Strategically, operationally and tactically, our senior military commanders, in their search for legitimacy on the battlefield, do not recognize the fundamental difference between the Laws of War and the Rule of Law. I cannot agree more with “finding the balance between the expediency of the security mission with the long-term investment in rule of law efforts has eluded the U.S. leadership.” We can see this in the now famous Haditha Marine case. The military leadership applied ROL standards to a Marine rifle squad of a Marine battalion just starting the “Hold” phase for the city of Haditha. The transition from the LOW to ROL cannot be attempted until the build phase of COIN. The statement “one team being denied one mission, ends up taking its toll at the macro level if commanders adopt the mentality that rule of law activities deserve only surplus assets or civilian agencies are too risk adverse to allow adequate time outside the wire” is not a complaint but actually a metric. If the security situation is such that the military commander cannot support the ROL operations mission, then they should not be attempted.

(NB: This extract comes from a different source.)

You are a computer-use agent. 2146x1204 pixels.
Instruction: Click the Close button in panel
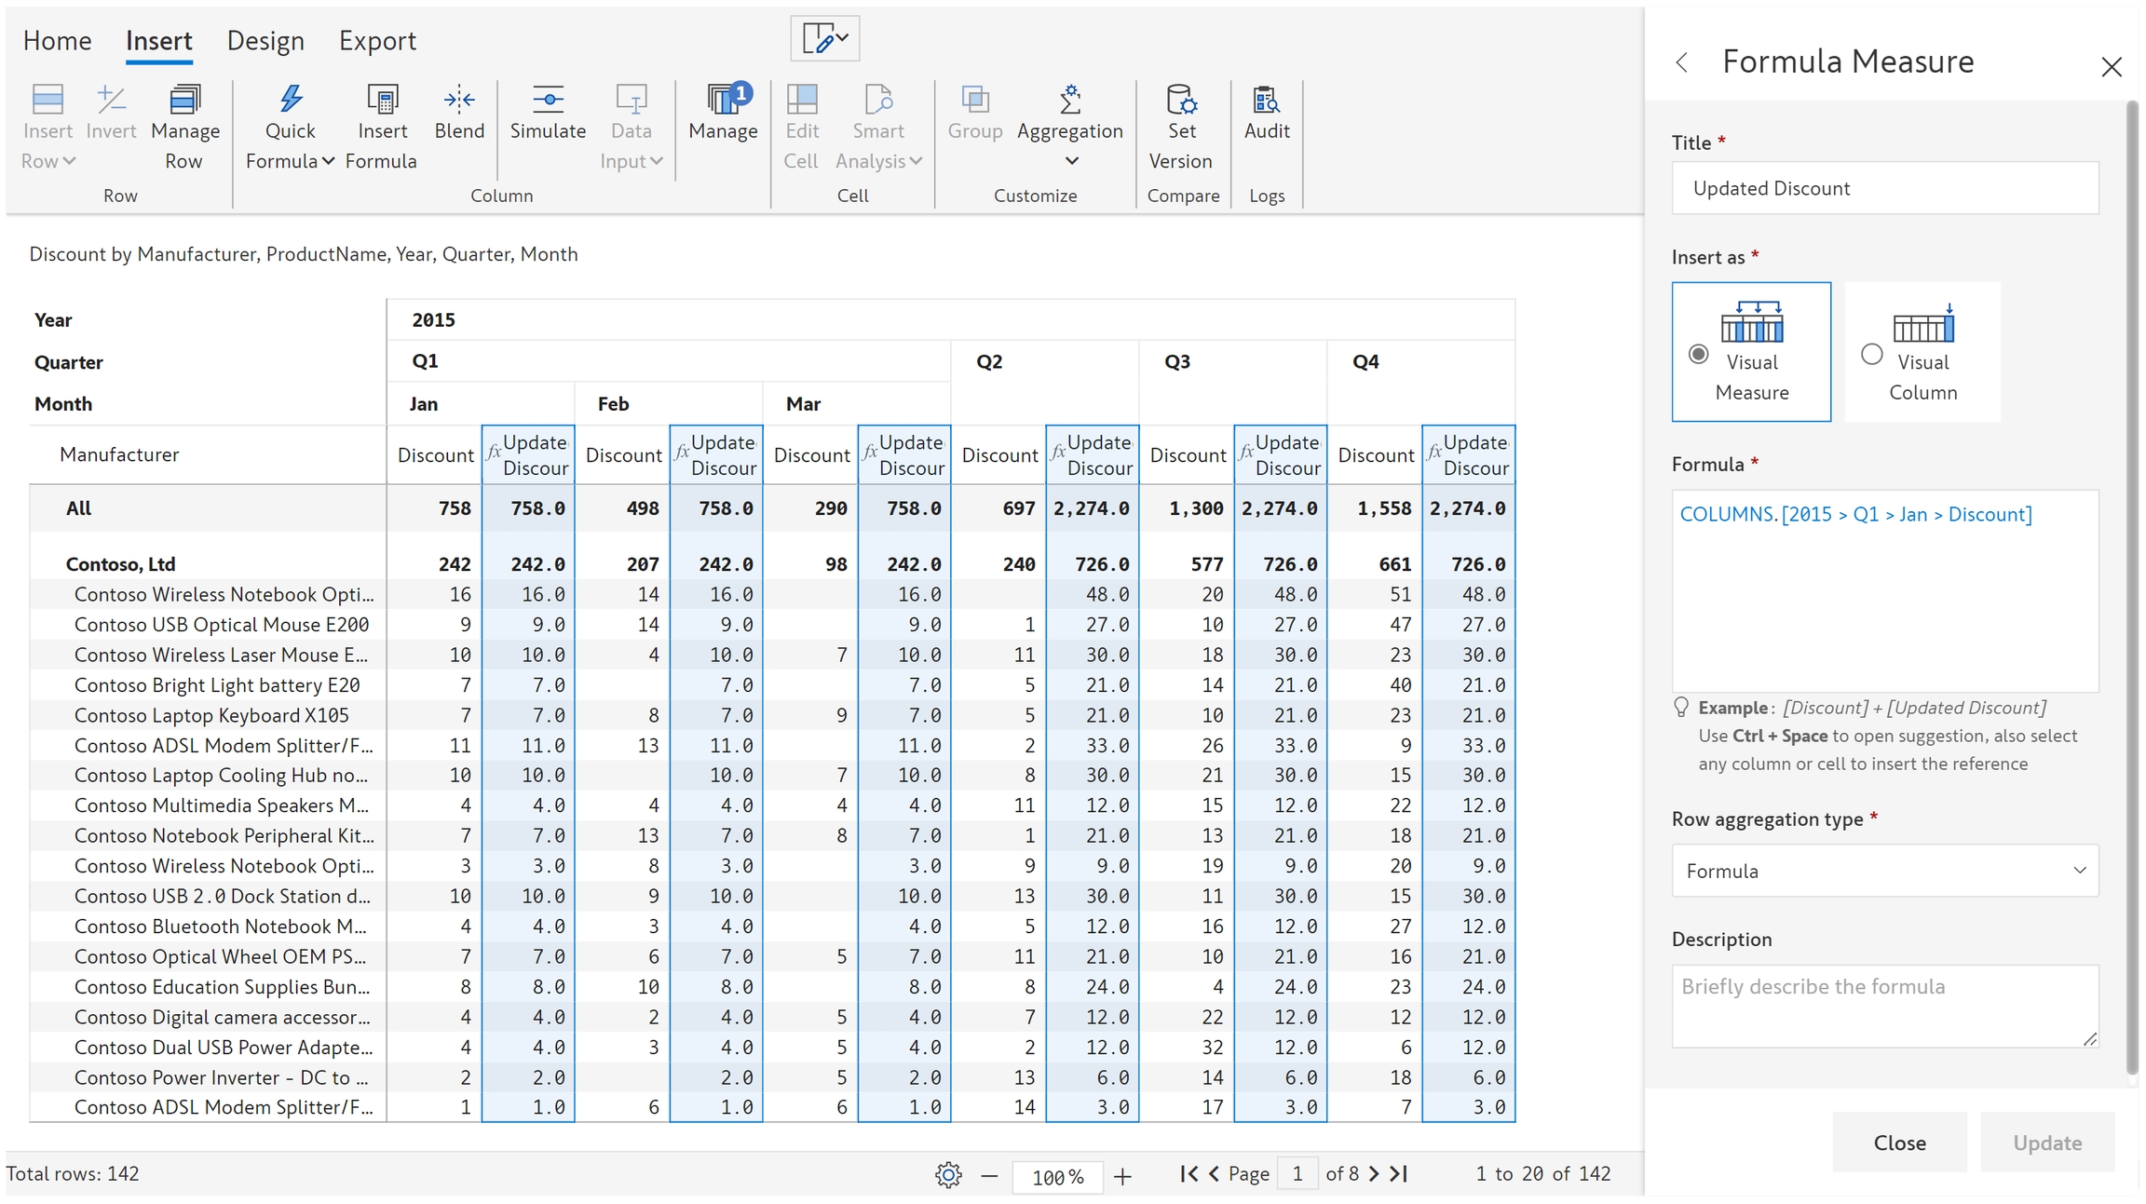[1899, 1143]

If you return to Dr. Klein’s article and substitute the words “Laws of War” for the word security, a solution to the dilemmas presented by the good DR. become very clear.

Thanks for bringing attention to the subject. I largely agree. When I served in Rule of Law at ISAF, I found that we were still recovering from the formal justice focus appropriate to Iraq and having trouble adapting to the realities of Afghanistan. We were focusing on the trappings of formal government - cops, judges, courthouses - rather than the more important role of informal justice - jirgas and shuras - in Afghan society. This put us in the role of being seen as Karzai's stooges. We should have focused more on governance and less on government. Afghan society had been largely self-governing for centuries, with the formal government being largely in the role of approving and enforcing informal conflict resolution, not supplanting it. (Furthermore, I heartily disagree with the premise that it was our job to support Karzai. Our job was to set the conditions under which the Afghan people could find a peaceful means of resolving their differences and building an appropriate government, whether or not that was the government in it current form. You'd have to be pretty ignorant to think that a unitary executive government is culturally and historically appropriate for Afghanistan.) In any case, the most effective projects in resolving disputes and thus reducing violence were generally in the informal sector (including USAID's in Nangahar). Some of NROLSM's missions were supportive of this - communication, transportation and security to support jirgas and shuras - while others - think contract quality assurance for building projects - were not. To succeed in the future, Rule of Law efforts should focus on what is appropriate and achievable within the cultural context we're operating in, not on what we might prefer from our own government.